Intrincada à esfera institucional está ainda a luta no campo cultural, que se dá em todos os espaços da vida em sociedade e que está relacionada à renegociação e distribuição dos papéis das mulheres e homens no espaço privado, da família. “Esse é um impeditivo grave para que se tenham lideranças femininas na política. A carreira política exige alto grau de investimento pessoal e os homens estão mais liberados pra empregar essa energia na vida política, já que as mulheres arcam com as maiores responsabilidades no que diz respeito ao cuidado da reprodução da vida no espaço familiar”, argumenta a entrevistada.

Segundo a pesquisadora da UEM, não é a toa que a maioria dos deputados é casada, em contraposição ao baixo número de mulheres políticas casadas. “O que significa que a família é para os homens fonte de apoio para o investimento na carreira política e, para as mulheres, não. Ocupar cargos como esse é uma escolha muito difícil, tanto para mulheres de direita quanto de esquerda”.

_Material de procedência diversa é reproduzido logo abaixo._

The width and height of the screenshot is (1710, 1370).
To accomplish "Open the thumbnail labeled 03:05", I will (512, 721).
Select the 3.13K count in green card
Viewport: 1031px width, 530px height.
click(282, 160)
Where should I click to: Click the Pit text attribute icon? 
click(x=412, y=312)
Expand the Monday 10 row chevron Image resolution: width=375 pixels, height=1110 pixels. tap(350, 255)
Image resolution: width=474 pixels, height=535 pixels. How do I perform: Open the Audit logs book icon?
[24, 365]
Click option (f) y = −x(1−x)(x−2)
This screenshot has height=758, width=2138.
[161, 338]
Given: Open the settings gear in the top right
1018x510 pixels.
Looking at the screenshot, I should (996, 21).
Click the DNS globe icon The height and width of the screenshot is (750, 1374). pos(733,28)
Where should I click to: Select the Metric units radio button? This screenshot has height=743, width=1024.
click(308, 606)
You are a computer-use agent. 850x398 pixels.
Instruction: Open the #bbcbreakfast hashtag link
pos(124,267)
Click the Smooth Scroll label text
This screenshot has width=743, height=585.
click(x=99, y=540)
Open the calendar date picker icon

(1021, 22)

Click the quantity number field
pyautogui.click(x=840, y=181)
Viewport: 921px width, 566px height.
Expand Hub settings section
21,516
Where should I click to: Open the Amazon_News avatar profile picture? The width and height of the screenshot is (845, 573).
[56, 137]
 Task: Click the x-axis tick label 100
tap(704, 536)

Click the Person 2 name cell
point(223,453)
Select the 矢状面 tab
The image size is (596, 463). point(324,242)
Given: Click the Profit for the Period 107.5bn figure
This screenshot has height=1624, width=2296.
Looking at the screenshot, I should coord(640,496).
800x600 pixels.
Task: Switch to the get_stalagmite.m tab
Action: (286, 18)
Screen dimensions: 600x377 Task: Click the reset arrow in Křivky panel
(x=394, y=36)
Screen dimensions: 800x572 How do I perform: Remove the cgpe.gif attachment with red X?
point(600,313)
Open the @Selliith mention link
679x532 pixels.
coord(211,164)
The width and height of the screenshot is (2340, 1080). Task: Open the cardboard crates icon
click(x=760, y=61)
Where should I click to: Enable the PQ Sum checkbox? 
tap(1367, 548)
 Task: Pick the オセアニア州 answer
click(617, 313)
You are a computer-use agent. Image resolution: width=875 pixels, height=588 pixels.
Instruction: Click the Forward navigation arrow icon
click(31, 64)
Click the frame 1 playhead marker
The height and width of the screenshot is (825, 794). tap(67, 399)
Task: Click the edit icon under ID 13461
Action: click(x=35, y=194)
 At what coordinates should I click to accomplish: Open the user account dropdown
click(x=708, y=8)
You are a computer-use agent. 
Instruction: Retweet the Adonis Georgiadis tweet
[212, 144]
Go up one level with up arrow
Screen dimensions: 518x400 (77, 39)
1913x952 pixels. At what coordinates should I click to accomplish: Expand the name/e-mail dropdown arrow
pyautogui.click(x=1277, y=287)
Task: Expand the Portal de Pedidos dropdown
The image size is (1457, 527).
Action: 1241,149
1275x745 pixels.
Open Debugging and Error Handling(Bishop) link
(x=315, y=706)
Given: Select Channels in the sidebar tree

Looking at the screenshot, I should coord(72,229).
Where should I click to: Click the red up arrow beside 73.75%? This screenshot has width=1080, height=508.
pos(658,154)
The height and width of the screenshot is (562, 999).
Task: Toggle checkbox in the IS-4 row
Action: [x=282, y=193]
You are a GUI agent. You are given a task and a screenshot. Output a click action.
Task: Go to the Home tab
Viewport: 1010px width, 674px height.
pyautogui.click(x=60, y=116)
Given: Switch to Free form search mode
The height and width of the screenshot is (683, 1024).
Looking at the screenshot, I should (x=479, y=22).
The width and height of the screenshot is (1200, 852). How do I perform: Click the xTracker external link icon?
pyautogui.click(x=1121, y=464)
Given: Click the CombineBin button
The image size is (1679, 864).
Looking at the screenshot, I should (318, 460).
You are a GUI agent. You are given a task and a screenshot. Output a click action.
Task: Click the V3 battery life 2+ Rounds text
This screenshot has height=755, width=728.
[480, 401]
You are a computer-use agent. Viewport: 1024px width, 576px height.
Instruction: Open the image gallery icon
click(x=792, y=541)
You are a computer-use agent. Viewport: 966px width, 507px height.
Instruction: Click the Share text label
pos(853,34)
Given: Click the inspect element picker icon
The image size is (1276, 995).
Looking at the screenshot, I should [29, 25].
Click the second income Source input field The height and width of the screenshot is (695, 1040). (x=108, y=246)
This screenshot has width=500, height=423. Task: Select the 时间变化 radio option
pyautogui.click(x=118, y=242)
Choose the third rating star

As barreiras às mulheres não cessam após a vitória nas urnas. É preciso lidar com os estereótipos interligados à conexão entre feminilidade e fragilidade. “Quando uma mulher não corresponde, como Dilma e outras, ocorre uma rejeição. As mulheres ficam nesse dilema de reproduzir o que se espera ou então romper e ter um estranhamento por parte do público”.

Nos espaços de poder, é comum que a elas sejam reservadas pastas de acordo com as expectativas relacionadas ao gênero. “Geralmente ocupam pastas de assistência social, mas qual o problema que ocupem postos em outras áreas? Por isso é importante que se discuta gênero nas escolas, que a gente possa questionar esses estereótipos e construir formas mais livres de expressão na vida pública”.